By now, the storyline ought to be familiar.
Around the globe, leaders in both the private and public sector are clearly besmitten with the amazing power of big data and predictive analytics.
Much has been written so far, with more coming -- two of my favorite pieces are here and here.
In this new hegemony, the ascendant rock star is the data science professional, or -- if you prefer -- the data scientist. Much has also been written about this realtively new and essential caste of knowledge worker -- for example, this piece I did a while ago.
EMC, through our Greenplum division, is "all in" on this fundamental shift on how data is being used to create new insights and new value. That's a rather bold position, as I still routinely encounter people who are still firmly entrenched in the comfortable and familiar world of data warehousing and business reporting, and can't understand what all the fuss might be about.
But I'm not despairing. I meet more than enough people around the globe who are extremly motivated by the unfolding new world of big data, predictive analytics and data science. And these people are likely to be paying close attention to what Greenplum is doing.
From enabling technology to investing in the data science communit Greenplum is among a small handful of vendors actively bringing the future into the here-and-now for so many of our customers.
And with today's announcements, you'll see clear evidence of that strategy in action: more investments towards building the industry's most powerful ecosystem for exploiting big data analytics.
Understanding The Value Drivers In Big Data Analytics
The key value drivers involved with big data analytics appear to be straightforward.
At the core, there's a small team of very valuable (and somewhat expensive) people who work their digital alchemy: extracting deep insight from petabytes of often unstructured and uncorrelated data.
Thus, it makes sense from our perspective to create enabling technology that maximizes the productivity of these critical teams, and that's what Greenplum Chorus is all about.
Using a social collaboration model, Chorus helps data science teams, projects and communities find and share what's important to them: data sets, content, findings, insights, other data scientists and so on.
Put that collaborative environment top of a self-service environment that makes resources and workflows easy to provision and manage, and the story gets better.
Support that powerful platform with enterprise Hadoop, the Greenplum database, and any number of analytical tools, and you're starting to get the picture. Add in specialized services (e.g. the Greenplum Analytics Lab) as well as purpose-built infrastructure if needed, and the picture gets even more complete.
For the data science teams, they've told us they really like how Greenplum Chorus makes it easier and faster to their unique work: either individually, or -- more importantly -- as part of a team.
With that context, it'll be easier to understand why I think these announcements are so important.
Greenplum Chorus Goes Open Source
That's right: the world's leading collaboration and productivity environment for data science professionals is now open sourced.
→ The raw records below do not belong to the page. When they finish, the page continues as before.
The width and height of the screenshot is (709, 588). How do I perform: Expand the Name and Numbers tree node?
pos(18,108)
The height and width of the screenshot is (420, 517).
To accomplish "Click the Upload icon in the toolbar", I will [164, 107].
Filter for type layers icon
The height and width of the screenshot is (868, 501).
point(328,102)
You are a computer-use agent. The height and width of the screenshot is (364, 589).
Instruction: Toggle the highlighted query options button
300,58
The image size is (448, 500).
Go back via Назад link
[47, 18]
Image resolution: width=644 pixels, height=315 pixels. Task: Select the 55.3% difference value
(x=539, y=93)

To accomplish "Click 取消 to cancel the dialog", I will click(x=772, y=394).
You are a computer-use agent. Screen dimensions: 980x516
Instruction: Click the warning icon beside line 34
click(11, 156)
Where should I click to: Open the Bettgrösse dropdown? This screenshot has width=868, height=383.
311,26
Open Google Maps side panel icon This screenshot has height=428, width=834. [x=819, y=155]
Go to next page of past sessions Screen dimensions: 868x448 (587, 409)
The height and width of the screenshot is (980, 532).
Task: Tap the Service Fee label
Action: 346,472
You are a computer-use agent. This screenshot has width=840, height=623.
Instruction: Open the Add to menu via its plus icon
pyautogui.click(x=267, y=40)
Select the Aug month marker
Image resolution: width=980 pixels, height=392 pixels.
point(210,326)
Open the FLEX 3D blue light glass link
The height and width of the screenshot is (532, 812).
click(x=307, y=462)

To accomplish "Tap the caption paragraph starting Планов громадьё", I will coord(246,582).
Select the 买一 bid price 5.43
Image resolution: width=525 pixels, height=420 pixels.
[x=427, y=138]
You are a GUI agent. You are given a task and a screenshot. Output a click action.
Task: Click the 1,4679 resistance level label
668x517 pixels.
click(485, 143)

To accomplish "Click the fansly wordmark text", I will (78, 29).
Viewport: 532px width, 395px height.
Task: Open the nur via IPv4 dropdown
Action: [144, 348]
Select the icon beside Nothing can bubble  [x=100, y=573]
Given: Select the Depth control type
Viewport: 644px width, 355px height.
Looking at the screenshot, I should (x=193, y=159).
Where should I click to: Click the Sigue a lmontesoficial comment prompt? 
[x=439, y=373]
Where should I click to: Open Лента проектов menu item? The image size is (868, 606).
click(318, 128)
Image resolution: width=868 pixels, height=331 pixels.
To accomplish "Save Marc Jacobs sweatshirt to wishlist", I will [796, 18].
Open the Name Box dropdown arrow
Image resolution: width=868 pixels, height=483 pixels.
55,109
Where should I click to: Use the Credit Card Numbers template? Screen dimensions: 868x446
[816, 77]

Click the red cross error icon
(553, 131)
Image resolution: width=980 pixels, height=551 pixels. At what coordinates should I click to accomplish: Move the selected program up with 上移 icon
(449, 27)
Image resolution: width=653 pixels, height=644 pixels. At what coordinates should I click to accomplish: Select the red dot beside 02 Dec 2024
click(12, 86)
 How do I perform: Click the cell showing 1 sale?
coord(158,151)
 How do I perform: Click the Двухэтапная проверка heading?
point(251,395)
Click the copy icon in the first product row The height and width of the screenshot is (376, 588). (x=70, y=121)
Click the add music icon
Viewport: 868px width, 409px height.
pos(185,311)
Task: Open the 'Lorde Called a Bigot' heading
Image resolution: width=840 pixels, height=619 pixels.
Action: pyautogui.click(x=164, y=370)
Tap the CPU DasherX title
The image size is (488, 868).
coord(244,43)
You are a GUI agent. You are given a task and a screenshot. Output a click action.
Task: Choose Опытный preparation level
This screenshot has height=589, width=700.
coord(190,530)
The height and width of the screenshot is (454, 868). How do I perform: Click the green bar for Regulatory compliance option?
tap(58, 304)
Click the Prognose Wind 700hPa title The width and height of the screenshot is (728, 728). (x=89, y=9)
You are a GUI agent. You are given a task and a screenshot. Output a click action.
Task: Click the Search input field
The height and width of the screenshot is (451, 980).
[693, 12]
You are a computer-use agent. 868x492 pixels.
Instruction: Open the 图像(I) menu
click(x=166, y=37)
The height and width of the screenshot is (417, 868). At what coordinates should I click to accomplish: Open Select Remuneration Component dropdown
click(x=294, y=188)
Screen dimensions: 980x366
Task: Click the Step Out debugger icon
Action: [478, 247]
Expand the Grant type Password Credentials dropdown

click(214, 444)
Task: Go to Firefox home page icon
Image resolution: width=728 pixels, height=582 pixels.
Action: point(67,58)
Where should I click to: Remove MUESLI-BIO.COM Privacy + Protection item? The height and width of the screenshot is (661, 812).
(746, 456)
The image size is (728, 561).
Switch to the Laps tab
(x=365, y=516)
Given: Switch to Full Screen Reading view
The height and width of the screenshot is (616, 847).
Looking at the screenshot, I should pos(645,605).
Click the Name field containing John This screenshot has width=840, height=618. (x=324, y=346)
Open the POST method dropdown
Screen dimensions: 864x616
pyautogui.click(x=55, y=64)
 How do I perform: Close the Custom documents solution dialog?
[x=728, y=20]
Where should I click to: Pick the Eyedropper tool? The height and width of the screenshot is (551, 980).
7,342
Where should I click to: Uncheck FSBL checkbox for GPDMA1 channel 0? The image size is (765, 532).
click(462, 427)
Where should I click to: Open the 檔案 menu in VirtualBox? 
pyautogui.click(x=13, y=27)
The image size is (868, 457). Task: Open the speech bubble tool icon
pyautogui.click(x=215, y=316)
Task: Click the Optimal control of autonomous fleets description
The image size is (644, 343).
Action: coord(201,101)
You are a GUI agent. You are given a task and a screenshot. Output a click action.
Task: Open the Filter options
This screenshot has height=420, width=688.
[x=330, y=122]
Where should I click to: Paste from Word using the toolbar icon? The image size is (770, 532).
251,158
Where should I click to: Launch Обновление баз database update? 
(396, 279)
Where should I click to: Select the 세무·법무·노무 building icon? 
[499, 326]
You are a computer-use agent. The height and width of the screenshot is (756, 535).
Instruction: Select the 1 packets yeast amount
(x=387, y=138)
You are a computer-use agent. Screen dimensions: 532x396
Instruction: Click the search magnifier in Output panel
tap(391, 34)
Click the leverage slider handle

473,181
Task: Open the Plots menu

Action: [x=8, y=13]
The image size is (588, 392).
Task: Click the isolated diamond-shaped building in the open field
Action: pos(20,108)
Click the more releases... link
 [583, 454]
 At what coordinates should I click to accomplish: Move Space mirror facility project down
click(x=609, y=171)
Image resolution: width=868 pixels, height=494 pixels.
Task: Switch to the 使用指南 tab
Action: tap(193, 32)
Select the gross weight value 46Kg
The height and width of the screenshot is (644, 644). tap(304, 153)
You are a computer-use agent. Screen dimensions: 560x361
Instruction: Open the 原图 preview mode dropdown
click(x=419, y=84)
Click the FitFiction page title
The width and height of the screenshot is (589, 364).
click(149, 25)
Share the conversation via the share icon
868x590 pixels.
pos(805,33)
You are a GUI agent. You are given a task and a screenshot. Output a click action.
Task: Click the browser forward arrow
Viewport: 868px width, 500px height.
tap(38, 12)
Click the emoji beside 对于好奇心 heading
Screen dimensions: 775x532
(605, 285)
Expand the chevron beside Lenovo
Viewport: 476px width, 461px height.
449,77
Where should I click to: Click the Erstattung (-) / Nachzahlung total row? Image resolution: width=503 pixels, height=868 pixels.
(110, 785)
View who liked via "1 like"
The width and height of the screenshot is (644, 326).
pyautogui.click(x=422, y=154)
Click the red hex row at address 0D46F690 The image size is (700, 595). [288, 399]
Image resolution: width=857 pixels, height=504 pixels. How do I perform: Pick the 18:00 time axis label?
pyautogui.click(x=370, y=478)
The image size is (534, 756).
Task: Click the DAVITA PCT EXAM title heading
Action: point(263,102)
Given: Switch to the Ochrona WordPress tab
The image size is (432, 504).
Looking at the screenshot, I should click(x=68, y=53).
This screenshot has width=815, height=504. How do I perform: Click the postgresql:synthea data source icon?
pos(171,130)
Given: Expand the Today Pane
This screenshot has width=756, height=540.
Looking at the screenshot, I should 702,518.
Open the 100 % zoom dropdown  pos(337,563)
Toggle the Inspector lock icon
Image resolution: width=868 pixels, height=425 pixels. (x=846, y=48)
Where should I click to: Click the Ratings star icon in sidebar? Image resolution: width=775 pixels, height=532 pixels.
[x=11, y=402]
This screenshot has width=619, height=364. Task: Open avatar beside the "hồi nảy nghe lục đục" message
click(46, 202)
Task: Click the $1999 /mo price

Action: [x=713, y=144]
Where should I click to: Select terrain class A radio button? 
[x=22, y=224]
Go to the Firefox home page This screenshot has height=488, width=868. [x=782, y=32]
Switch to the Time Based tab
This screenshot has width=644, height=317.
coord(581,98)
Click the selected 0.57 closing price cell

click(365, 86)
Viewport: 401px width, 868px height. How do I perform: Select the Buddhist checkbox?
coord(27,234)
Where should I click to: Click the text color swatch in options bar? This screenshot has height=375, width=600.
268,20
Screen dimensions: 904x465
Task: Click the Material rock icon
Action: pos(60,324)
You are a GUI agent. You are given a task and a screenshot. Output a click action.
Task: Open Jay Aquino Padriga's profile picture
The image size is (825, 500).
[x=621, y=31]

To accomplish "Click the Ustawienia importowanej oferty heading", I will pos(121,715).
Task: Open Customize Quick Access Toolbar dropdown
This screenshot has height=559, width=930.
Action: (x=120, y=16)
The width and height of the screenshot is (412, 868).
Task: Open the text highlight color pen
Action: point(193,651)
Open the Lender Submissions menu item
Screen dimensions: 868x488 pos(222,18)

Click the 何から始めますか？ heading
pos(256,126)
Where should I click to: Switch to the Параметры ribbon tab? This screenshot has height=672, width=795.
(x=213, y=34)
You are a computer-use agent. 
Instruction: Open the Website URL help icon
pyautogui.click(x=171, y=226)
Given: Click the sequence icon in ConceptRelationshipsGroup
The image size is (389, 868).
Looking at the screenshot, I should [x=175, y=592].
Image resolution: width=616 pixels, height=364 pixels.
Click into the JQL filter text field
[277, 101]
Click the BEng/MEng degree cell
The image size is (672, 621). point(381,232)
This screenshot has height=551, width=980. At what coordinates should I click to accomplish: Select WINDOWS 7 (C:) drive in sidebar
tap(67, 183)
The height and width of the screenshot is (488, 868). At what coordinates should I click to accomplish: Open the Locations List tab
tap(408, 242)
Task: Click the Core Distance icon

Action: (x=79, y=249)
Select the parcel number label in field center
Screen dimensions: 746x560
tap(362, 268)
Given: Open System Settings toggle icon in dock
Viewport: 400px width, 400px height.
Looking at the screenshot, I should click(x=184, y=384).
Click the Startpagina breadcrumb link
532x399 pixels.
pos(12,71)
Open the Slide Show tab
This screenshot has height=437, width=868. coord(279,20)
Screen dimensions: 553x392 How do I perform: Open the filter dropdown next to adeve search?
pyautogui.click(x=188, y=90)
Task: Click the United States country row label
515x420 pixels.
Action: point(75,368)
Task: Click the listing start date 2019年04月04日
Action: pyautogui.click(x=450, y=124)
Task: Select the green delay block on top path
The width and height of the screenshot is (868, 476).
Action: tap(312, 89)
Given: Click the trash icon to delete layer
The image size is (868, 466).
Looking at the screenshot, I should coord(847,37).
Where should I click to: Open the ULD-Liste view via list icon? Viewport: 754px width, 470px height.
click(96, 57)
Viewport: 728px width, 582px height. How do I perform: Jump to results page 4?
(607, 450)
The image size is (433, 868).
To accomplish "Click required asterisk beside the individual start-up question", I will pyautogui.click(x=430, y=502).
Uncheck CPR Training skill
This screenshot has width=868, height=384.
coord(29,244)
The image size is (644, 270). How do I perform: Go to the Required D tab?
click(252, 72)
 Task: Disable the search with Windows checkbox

Before too long, you'll be able to see it for yourself at www.openchorus.org.
Not only will this give you easy access to great technology, you'll also get access to a wonderful community of great people who are using and extending that same technology base.
There are many potential motivators for a vendor to move from a traditional licensed model to an open sourced model. In this case, the motivation was clear: to create an open ecosystem around Chorus.
For example, the list of wonderful proposed enhancements coming from our customers were vastly outstripping the engineering team's finite ability to incorporate and productize effectively. So, in some sense, the open model creates a fast-track for people who want to push the boundaries of what Chorus can do by building on what we’ve already done internally.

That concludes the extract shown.